Exercise brief -> Using the listing below, set down exactly the lines starting at the line that contains "[Printer Friendly, PDF & Email] (461, 115)" and ending at the line that contains "Produktzertifizierung (539, 761)", both included, and no others.

Data for this exercise ->
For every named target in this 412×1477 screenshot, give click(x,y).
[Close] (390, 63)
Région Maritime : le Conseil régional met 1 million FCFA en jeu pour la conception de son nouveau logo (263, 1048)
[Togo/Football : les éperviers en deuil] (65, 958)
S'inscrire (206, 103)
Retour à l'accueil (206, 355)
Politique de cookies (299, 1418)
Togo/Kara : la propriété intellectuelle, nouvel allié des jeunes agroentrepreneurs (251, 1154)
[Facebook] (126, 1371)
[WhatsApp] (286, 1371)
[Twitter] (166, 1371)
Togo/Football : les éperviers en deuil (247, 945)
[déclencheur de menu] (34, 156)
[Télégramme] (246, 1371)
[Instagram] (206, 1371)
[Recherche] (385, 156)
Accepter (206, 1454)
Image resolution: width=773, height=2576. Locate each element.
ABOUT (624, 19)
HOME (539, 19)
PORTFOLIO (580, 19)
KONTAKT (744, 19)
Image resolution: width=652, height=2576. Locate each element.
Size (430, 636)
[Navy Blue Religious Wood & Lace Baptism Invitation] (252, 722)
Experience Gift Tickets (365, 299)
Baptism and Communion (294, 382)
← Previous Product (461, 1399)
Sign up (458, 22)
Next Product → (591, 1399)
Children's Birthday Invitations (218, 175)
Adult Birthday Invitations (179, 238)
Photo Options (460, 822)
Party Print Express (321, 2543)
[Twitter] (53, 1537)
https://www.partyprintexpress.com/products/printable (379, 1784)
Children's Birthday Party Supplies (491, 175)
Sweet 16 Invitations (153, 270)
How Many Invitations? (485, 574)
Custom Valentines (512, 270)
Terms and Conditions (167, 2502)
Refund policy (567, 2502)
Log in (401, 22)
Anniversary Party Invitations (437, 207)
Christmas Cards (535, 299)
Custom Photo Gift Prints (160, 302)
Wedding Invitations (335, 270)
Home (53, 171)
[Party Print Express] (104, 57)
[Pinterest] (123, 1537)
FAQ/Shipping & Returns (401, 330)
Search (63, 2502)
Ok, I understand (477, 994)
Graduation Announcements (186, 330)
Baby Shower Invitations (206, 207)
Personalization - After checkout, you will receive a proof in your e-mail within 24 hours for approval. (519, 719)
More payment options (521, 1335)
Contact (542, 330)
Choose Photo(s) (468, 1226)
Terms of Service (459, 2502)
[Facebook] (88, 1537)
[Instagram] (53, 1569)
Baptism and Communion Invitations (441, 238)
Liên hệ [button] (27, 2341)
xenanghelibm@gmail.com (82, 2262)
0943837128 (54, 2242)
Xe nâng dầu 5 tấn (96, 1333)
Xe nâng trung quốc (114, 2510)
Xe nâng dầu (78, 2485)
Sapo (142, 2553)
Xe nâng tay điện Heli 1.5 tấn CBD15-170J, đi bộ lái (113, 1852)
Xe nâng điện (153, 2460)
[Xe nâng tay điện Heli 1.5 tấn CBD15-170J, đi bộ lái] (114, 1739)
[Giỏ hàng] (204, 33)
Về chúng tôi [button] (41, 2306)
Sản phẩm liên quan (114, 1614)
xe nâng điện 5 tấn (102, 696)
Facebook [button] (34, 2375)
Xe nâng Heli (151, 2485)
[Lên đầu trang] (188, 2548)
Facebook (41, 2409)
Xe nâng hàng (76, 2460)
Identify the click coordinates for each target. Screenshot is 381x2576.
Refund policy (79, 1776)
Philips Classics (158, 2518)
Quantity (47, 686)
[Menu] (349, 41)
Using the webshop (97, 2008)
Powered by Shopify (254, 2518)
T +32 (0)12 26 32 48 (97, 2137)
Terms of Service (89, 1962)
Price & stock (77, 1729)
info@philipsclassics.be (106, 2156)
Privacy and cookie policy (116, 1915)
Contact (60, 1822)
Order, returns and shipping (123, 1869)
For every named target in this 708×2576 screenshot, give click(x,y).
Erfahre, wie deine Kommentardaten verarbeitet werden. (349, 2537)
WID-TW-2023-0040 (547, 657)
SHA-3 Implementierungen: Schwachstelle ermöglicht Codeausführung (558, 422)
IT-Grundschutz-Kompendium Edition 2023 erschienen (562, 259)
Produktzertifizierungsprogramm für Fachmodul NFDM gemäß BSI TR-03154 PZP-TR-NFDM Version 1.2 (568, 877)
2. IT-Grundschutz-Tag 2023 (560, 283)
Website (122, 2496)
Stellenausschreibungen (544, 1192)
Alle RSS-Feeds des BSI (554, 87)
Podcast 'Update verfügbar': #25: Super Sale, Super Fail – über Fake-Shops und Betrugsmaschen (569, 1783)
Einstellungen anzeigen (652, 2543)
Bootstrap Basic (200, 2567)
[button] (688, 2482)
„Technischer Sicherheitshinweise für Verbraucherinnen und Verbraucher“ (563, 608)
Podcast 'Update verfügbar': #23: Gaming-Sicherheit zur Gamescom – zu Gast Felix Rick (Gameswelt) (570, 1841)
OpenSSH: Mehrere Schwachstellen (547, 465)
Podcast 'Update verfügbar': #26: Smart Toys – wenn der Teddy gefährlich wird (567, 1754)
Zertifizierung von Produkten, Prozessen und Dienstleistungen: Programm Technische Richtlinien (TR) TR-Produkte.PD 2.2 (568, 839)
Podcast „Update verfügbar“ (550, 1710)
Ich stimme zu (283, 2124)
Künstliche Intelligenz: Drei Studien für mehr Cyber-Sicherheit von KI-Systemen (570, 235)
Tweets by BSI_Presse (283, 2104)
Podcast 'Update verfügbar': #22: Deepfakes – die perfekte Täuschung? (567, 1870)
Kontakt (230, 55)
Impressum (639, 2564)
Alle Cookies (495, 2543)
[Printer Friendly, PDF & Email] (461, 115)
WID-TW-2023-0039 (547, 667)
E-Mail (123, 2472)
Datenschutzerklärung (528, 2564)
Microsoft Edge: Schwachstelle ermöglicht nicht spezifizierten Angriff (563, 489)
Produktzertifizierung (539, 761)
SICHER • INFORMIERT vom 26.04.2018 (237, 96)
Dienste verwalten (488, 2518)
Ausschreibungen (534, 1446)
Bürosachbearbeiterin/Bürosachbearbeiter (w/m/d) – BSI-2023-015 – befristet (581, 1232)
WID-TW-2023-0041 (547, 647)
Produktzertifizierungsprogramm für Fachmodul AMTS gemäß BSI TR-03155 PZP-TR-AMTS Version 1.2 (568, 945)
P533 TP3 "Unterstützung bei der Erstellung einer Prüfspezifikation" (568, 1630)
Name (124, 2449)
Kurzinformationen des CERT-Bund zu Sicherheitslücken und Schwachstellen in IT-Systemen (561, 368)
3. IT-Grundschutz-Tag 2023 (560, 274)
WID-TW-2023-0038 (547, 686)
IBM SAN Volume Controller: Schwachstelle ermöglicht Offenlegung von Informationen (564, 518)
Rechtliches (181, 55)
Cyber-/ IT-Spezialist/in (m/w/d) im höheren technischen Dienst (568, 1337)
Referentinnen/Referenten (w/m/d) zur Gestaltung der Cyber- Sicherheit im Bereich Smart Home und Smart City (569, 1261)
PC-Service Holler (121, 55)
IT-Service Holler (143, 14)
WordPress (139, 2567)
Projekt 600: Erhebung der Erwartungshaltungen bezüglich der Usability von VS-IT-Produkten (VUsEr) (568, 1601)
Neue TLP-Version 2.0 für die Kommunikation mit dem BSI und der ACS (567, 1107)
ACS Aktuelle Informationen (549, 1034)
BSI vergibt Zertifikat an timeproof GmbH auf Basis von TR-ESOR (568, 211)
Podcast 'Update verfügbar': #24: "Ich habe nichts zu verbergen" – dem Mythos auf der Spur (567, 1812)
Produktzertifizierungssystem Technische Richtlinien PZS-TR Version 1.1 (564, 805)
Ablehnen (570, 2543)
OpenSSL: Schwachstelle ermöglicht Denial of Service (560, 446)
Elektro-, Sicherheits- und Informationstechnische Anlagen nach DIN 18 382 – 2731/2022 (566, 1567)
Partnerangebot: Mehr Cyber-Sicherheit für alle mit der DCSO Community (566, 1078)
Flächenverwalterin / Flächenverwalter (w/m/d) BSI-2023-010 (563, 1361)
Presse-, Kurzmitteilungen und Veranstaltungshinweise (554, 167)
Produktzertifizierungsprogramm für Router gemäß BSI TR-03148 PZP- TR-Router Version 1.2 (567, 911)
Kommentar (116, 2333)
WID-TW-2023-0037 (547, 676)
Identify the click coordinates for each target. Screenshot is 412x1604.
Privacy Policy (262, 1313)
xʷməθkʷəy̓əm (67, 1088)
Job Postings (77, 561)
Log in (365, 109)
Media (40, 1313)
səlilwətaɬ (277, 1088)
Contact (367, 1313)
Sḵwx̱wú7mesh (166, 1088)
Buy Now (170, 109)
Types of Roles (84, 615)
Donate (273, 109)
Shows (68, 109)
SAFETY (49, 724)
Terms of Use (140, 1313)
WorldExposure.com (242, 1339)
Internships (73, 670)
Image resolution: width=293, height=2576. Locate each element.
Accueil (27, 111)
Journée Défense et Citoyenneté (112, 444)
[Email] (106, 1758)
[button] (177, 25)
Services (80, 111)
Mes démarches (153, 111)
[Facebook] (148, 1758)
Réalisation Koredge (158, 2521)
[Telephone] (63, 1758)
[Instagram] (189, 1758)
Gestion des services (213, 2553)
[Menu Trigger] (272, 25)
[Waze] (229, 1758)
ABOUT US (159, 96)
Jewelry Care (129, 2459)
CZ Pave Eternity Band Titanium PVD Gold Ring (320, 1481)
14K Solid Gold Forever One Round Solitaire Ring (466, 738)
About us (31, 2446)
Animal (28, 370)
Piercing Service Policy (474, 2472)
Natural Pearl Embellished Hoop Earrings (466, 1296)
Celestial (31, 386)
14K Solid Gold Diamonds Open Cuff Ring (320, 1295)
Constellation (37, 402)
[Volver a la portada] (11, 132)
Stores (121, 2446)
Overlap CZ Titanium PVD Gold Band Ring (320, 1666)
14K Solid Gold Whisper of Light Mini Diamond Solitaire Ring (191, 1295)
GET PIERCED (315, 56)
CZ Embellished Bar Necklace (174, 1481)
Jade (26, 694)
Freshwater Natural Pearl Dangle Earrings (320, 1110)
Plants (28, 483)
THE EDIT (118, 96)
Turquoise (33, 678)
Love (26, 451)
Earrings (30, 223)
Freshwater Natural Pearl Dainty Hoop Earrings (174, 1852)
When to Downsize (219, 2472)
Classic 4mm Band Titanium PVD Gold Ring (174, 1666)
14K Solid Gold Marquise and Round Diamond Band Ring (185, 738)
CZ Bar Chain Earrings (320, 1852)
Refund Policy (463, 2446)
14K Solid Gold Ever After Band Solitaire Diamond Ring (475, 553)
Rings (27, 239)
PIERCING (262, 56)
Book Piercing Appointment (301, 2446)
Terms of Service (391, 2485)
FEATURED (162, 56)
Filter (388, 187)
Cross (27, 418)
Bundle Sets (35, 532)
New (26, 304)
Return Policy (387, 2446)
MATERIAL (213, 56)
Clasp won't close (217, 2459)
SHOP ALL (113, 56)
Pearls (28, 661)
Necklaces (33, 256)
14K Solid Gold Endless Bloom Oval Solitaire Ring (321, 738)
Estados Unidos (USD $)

Answer area ->
[Printer Friendly, PDF & Email] (461, 115)
WID-TW-2023-0039 (547, 667)
E-Mail (123, 2472)
Datenschutzerklärung (528, 2564)
Microsoft Edge: Schwachstelle ermöglicht nicht spezifizierten Angriff (563, 489)
Produktzertifizierung (539, 761)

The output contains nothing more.